Ma grand-mère était orpheline, elle a grandi à la campagne au Vietnam, c’était une femme très débrouillarde et travailleuse. L’avantage c’est que le Vietnam et la Martinique ne sont pas si différents finalement en termes de climat, paysage, nourriture… 

Finalement, ma grand-mère a vite appris le créole. C’était beaucoup plus facile pour elle que le français, puisqu’elle ne le parlait pas du tout. Elle se débrouillait plutôt bien en créole

Combien d’enfants sont nés de cette union, et sais-tu comment est-ce qu’ils ont vécu leur métissage ? 

En tout, ils ont eu 9 enfants : ils ont 6 enfants qui sont nés au Vietnam et 3 enfants en Martinique, dont ma mère Joséphine qui est la benjamine de la famille. 

Je sais que pour l’ainé de la famille, mon oncle Gîo, ça a été compliqué au début, puisqu’il avait 11 ans quand ils sont retournés en Martinique. Il parlait uniquement le vietnamien.
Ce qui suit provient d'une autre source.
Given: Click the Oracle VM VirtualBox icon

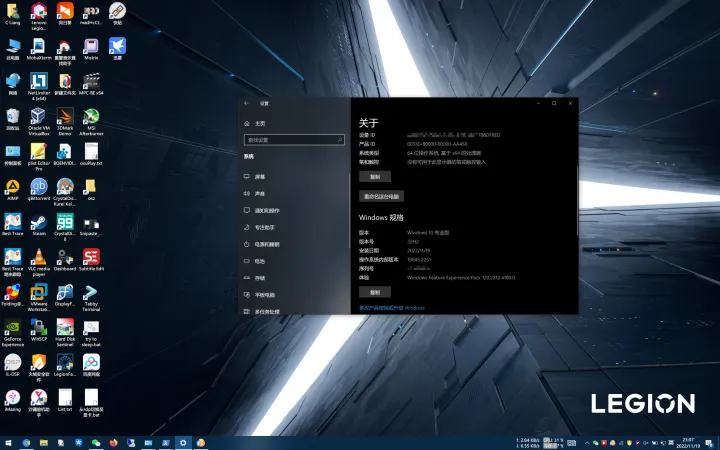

Donc il a du tout réapprendre à l’école avec des enfants plus petits que lui. À l’époque, ce n’était pas commun de voir des enfants métissés avec des yeux bridés, donc il y avait aussi un peu le regard des autres.

Concernant ma mère qui est née en Martinique, elle a bien vécu son métissage. Les mentalités avaient déjà évolué lorsque ma mère allait à l’école, donc elle n’a pas subi de moqueries. Par contre, lorsque ma mère était adolescente, je sais que ça l’embêtait un peu quand ma mamie lui parlait uniquement vietnamien. Car elle se sentait différente des autres, d’ailleurs dans ces moments-là, elle répondait uniquement en créole. Et puis finalement avec les années, elle m’a dit qu’elle regrette, et qu’elle aurait dû plus pratiquer son vietnamien. Maintenant, elle prend des cours pour se perfectionner (lol) 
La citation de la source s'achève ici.